By the way throwing a 17 year old into the streets without any support is almost a guaranteed way to have them end up in the sex industry. Even if she was sexually active, or smoked pot or did other things that were bad teen behavior, they seemed ready to toss her into the streets and did not care if she starved or died. I know so many know crow on about tough love, but I think tough love makes things worse, maybe that is a subject for another post. By the way if a young woman is poor enough, the sexual predators and traffickers will find them. Being overweight doesn't protect you either. That is how this world works.
Dr. Phil acted like this family could be a foundation for her healing and I was thinking she needs to get far far away. He did offer her a restart in her life which is I think the main reason she went on the show and willingly got put through it.
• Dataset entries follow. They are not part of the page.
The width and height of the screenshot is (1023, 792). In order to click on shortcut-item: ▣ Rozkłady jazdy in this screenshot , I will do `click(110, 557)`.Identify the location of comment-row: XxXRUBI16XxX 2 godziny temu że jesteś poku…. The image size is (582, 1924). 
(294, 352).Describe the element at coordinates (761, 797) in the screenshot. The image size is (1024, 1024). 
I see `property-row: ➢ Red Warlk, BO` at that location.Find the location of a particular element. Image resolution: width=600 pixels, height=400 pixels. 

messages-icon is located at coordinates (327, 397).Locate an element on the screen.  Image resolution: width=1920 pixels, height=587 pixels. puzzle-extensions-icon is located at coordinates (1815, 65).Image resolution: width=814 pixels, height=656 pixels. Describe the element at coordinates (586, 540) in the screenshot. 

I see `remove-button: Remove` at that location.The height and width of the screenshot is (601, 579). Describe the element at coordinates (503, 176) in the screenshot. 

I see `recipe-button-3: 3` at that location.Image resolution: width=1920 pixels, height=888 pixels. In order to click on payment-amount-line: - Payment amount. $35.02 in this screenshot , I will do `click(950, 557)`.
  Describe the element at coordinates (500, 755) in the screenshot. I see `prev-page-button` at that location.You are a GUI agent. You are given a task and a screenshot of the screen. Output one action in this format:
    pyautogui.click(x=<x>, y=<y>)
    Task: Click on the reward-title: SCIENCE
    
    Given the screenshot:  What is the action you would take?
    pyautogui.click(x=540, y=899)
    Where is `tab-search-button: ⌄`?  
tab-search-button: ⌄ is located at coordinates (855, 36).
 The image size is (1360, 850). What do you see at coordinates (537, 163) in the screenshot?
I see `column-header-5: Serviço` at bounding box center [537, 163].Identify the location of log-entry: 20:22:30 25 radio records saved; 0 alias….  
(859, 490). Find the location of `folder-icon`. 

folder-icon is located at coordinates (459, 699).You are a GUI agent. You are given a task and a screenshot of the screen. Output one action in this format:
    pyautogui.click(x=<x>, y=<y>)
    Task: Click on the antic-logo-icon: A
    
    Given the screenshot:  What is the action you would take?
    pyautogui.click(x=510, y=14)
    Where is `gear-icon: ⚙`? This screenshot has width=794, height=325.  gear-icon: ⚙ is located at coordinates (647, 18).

Marissa needs to stay away from the people who brought her down and have no mercy for her even if they call themselves her family.
It looks like other commenters agreed with me who watched this Dr. Phil Show:
No wonder poor Marissa feels like she belongs nowhere. The woman who raised her(And in no way is that woman her "mother") doesn't seem to think Marissa is worth a darn. She says Marissa is a liar who BELIEVES her own lies? Excuse me, as human beings we KNOW when we lie and when we don't, so to accuse Marissa of being "nuts" (my word) in front of the millions who are watching had to be incredibly painful for the young woman. And I'm willing to bet that Marissa's many issues started about the time her female caretaker blew her off when she spoke of being raped.
People treat children who aren't their biological children differently than they do blood. This pretend "mother" says she gave Marissa "everything"-but where is the unconditional love Marissa should have received? THAT means more than all of the material things she could have ever received. I think Marissa was a mere "duty" to the woman. She only got attention if she was the PERFECT child, & very few children are perfect. There's not a kind word out of that woman's mouth. This entire family has rejected poor Marissa, despite protestations of the IMAGINARY "love" they have for her.
Some people AND families are just plain toxic & the only thing a person can do to remain sane is to separate herself from them. Marissa needs to let her dreams of a loving helpful family go cos THESE people don't fit the bill. That woman makes me cringe every time she opens her mouth to say she "loves" Marissa and then goes on to talk about her like she's trash to be dumped.
Dr Phil needed to stand UP for this young woman instead of allowing her female caretaker to put her down so mercilessly. And to separate Marissa from the black half of her blood cos the CARETAKER didn't want to subject herself to "those people"-well, now I see why Marissa feels so lost and alone. It starts in the home.